───── Records shown ─────

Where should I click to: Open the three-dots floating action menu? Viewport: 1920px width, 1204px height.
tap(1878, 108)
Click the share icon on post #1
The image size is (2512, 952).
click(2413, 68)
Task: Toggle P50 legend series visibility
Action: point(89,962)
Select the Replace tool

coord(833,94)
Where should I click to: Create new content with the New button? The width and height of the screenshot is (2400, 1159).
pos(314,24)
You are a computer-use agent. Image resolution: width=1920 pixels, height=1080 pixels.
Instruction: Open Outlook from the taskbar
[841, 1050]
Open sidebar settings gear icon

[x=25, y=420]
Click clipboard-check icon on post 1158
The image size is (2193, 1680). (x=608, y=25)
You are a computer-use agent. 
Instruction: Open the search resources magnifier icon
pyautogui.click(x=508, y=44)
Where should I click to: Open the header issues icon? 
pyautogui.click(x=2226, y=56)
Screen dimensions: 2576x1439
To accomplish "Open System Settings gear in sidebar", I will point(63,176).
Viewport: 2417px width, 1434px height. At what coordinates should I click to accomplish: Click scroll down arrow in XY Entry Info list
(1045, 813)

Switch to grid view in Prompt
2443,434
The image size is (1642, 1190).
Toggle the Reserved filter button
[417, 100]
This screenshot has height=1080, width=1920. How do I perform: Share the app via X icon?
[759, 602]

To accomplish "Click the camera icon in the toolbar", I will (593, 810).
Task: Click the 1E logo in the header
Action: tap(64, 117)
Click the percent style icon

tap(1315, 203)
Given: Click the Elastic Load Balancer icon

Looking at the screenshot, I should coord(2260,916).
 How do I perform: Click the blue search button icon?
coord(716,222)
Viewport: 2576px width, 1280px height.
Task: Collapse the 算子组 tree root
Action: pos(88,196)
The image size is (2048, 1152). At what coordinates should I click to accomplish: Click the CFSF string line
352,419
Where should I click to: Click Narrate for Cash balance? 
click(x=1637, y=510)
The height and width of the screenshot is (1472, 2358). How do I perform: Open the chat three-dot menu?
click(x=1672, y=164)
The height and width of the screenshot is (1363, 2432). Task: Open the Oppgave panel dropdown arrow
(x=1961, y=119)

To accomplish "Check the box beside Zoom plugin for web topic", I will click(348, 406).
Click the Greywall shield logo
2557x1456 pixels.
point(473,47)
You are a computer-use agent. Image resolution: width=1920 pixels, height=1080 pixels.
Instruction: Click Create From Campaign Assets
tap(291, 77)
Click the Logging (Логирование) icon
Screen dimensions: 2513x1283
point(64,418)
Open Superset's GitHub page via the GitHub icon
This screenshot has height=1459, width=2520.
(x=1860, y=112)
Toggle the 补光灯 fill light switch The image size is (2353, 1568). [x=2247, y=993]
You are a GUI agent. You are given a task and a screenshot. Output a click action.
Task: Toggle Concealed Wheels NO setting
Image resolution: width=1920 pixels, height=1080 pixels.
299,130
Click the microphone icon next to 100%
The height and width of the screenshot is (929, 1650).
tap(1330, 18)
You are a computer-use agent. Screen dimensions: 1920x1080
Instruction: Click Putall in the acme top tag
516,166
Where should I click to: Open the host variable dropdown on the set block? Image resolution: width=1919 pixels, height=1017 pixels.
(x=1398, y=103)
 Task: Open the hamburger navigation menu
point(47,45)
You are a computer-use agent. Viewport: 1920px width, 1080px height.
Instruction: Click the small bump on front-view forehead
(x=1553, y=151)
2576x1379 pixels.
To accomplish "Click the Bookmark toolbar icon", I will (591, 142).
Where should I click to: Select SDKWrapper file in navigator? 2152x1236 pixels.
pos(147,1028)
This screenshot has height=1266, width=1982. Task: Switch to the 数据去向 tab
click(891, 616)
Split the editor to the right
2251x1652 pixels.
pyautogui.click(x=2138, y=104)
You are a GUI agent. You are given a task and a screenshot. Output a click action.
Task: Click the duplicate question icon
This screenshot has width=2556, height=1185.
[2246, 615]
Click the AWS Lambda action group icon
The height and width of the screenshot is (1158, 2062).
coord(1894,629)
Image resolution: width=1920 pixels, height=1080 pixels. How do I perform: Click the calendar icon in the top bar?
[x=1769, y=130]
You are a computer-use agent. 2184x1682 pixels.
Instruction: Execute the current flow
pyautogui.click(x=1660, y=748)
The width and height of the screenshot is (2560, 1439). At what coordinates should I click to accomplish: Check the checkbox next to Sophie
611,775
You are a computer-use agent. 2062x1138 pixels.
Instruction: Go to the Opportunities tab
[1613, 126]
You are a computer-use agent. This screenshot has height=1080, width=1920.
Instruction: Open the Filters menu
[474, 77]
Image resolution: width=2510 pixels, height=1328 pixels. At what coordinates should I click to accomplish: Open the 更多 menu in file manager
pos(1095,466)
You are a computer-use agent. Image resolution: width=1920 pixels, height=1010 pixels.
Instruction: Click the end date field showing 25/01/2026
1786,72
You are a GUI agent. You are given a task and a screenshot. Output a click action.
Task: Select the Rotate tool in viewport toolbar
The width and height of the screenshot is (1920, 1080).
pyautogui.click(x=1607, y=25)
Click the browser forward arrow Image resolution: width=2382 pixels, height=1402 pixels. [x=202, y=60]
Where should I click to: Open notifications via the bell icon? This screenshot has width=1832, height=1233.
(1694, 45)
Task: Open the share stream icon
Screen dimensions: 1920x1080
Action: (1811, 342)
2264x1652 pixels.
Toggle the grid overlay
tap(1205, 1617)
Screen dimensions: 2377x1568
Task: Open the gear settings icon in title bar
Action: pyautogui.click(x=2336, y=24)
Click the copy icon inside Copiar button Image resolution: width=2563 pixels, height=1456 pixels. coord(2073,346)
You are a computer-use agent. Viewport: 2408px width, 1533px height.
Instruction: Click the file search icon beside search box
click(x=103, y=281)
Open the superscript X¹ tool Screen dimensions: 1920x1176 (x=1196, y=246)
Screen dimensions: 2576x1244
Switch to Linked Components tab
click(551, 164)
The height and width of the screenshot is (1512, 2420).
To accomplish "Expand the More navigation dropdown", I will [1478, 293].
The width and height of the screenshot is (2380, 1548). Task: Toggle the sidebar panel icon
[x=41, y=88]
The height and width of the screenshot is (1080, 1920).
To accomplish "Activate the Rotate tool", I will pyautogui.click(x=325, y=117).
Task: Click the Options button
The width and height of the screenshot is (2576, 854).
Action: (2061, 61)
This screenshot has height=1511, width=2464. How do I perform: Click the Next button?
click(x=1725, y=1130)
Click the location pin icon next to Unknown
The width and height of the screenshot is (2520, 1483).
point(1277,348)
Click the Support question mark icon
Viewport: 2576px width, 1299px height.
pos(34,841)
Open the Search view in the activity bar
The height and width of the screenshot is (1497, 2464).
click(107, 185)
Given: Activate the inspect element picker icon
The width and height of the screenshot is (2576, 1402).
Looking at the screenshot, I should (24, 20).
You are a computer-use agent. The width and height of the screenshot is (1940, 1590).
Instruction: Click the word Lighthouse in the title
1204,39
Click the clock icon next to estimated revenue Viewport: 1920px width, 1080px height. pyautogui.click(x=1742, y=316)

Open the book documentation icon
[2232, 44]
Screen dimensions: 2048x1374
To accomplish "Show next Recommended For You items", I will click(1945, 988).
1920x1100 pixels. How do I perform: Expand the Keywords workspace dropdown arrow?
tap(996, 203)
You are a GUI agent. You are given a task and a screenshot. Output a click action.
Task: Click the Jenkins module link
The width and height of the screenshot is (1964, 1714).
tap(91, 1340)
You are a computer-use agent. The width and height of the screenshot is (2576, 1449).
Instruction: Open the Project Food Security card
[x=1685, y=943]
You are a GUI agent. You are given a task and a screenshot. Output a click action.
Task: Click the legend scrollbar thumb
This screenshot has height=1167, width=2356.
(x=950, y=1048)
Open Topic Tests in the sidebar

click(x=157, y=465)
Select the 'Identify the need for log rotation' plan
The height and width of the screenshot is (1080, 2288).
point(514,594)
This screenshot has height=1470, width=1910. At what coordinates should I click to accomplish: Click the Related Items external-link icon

─────

## [Instructions to follow]
Go through the entries above and count the lines containing "Rotate". Give the number only.

## [Expected answer]
2